My name is Seokki Lee and I’m the intern working on “DataONE Project 1: Sharing reproducible research through DataONE and Whole Tale”. The project focuses on using provenance tools and standards from DataONE enabling the result of computational syntheses from empirical science to be stored in a fully reproducible and transparent manner. I will be posting here on the blog a general weekly update of my activities.
This first week I had a chance to have a quick trip to meet my primary mentor Bertram Ludaescher at UIUC. We spent time to discuss the project goals and clarification of the scope of activities. We had a talk via online with Dave Vieglais from university of Kansas and Bryce Mecum who is a scientific software engineer at NCEAS to get a general overview of the DataONE and how provenance is used in it with a short demonstration through NSF Artic Data Center with using R. Along with that, I also had a chance to have a high level overview of a Whole Tale project for reproducibility which would be a potential collabaration recommended.

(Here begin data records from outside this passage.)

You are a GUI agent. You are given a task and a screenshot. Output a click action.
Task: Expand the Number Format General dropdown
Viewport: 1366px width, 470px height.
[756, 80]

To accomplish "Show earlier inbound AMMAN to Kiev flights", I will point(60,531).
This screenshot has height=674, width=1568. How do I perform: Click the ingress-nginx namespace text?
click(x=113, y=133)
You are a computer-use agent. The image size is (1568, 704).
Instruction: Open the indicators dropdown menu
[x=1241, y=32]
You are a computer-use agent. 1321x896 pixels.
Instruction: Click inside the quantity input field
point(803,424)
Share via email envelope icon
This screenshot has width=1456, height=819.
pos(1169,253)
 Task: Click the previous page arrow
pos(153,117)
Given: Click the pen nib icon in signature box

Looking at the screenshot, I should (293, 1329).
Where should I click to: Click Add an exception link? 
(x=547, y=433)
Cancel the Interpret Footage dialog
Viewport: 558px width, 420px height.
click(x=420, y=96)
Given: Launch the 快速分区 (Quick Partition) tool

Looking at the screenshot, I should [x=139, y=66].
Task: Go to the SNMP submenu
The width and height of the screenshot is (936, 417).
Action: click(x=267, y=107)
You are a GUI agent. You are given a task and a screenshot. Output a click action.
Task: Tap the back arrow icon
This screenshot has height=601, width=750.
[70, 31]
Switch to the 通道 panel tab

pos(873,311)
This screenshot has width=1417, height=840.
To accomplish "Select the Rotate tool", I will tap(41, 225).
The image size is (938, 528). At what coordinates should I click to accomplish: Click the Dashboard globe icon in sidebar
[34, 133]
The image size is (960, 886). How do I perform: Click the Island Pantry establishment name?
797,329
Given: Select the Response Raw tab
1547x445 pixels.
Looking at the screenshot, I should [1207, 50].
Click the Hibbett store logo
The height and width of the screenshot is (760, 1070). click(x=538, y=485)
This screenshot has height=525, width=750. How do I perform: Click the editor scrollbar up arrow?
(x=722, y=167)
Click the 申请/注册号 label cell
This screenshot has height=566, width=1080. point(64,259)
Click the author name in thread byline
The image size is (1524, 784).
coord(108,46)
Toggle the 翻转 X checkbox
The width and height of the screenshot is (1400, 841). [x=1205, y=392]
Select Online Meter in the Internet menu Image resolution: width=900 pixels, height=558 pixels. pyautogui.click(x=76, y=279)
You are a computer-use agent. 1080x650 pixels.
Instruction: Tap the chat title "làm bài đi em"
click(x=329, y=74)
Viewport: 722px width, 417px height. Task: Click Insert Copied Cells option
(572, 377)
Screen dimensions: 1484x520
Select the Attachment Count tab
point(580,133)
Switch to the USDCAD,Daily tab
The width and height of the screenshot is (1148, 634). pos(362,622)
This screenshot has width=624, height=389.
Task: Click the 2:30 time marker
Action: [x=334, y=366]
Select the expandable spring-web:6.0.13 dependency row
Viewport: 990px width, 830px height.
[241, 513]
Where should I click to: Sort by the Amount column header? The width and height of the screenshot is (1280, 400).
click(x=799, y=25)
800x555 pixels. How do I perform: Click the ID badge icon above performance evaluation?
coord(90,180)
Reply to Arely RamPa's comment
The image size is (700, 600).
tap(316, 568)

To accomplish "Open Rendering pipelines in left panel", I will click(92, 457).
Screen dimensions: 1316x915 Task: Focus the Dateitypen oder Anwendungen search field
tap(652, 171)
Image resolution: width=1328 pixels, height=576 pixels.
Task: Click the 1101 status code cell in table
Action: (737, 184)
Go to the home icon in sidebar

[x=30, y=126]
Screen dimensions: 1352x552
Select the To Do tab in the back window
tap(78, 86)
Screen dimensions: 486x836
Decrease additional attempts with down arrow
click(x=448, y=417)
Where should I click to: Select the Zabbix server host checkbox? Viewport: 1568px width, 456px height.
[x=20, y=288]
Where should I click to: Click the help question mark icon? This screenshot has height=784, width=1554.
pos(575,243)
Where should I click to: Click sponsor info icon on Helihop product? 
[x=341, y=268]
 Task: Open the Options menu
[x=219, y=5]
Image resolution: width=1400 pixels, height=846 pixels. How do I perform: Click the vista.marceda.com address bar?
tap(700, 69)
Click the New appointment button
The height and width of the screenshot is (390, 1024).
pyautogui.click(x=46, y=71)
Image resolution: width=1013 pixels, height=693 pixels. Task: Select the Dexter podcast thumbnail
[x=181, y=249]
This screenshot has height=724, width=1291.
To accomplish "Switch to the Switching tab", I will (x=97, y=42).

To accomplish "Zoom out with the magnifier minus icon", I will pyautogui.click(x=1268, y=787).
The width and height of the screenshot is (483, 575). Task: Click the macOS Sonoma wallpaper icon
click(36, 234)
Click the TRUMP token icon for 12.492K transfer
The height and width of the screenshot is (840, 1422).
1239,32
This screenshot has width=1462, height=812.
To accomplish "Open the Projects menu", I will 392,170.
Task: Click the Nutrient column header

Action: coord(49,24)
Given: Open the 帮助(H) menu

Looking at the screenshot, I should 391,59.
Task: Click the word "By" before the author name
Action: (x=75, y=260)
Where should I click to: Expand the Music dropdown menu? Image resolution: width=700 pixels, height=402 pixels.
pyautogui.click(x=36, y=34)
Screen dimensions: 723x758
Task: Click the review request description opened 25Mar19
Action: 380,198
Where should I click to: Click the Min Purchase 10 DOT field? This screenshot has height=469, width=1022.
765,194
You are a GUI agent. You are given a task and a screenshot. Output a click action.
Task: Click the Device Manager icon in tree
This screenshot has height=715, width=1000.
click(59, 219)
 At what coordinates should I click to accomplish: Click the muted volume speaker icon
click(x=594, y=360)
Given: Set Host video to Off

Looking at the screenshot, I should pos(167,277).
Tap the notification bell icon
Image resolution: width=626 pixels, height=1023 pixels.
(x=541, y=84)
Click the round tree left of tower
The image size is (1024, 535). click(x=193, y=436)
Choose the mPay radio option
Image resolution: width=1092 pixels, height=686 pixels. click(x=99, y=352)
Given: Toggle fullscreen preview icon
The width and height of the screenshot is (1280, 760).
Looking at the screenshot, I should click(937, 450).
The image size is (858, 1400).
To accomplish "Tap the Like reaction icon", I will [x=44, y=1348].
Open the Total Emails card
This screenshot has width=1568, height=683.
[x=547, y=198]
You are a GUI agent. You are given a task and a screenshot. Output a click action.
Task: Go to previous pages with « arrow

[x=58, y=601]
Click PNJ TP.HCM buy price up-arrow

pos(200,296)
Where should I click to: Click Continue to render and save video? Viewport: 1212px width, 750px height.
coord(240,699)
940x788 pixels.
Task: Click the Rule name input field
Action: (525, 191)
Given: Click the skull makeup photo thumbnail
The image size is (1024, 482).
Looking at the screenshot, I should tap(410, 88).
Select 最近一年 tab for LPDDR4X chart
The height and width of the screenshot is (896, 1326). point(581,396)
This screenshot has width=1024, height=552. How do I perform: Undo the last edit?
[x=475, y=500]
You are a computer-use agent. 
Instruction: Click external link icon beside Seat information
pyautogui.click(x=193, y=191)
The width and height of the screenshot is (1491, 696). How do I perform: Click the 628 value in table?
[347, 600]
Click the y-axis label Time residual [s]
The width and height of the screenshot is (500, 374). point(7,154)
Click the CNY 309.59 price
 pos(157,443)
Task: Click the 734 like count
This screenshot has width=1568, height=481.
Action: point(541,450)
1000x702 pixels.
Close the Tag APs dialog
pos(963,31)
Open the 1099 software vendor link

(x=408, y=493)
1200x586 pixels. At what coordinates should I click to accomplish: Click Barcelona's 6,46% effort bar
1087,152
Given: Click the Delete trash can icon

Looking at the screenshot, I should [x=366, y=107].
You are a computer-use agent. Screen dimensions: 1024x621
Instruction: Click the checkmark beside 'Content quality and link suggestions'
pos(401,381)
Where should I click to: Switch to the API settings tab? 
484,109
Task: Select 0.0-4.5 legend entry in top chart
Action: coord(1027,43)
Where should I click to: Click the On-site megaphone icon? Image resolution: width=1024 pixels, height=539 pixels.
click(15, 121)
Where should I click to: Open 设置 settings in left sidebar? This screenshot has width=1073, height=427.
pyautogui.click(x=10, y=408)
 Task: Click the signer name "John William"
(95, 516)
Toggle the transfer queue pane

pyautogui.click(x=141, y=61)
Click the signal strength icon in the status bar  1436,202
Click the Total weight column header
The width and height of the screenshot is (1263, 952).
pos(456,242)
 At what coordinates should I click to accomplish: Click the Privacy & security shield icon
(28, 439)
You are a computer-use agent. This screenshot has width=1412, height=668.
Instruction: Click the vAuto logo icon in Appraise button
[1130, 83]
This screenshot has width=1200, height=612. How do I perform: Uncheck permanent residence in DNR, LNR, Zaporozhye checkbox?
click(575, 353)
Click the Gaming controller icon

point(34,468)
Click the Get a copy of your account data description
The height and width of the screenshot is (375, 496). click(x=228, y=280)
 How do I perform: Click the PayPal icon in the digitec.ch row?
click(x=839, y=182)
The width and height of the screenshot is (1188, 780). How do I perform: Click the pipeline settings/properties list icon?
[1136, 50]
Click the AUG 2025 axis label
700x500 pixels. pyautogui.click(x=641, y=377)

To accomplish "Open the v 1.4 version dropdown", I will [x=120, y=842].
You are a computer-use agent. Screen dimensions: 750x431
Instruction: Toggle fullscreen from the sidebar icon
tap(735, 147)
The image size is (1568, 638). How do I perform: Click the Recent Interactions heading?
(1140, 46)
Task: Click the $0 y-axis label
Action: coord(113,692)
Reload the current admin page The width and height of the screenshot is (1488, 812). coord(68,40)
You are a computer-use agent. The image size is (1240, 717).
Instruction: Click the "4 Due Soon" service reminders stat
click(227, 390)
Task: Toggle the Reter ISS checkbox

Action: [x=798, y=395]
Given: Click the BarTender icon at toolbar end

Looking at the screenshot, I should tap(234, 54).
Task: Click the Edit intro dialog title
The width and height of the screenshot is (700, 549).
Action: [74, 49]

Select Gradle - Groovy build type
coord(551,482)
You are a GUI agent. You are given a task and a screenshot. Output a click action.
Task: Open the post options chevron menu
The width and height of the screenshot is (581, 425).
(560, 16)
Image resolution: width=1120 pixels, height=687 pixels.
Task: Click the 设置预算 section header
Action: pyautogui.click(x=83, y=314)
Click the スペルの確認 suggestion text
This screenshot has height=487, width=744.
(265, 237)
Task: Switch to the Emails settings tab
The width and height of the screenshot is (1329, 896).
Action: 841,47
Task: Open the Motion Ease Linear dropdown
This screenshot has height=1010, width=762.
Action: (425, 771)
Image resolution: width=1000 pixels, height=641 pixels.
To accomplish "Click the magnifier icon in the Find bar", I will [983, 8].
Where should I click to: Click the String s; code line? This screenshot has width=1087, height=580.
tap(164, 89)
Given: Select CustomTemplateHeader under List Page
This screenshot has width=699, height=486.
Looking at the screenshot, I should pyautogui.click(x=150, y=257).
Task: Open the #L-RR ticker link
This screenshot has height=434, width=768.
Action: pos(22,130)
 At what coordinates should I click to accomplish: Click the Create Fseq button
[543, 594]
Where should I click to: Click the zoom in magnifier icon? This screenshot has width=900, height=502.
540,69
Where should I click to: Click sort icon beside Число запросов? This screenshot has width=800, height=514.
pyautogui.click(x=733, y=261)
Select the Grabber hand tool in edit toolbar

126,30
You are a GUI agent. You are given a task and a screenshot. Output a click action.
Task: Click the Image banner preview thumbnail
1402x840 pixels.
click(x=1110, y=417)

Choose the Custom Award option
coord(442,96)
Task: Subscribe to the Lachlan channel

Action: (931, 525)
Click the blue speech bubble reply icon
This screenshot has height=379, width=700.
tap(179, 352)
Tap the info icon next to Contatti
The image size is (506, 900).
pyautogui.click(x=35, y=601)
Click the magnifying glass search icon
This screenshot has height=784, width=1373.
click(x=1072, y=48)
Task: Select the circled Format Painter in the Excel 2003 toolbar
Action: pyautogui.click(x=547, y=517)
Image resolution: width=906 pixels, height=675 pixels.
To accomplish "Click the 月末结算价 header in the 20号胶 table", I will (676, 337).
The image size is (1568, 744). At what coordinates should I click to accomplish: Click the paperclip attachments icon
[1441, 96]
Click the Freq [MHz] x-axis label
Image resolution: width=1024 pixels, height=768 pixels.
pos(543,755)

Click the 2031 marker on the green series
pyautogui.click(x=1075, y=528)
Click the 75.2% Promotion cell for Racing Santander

Since I have not had much experience about provenance for scientific research, I settled my goals for the first week to study the usage of provenance in a scientific field by having several references (particularly spent time to finish some papers for provenance in workflows and R). In addition to this, another fundamental requirement understanding DataONE (and also Whole Tale later) has been doing by using those useful documents provided by Dave and Bryce, e.g., training documents for DataONE and R, documents for DataONE packaging model, and ProvOne. I have been absorbing the knowledge about the structure and components as well as the use of the systems with examples in the documents and having some simple excercises.
As a next step, I will expand the use of the systems for the actual computational study (also play more through Artic Data Center), and focus on the use of provenance for the packages in the study.
Hope you all have a long nice weekend.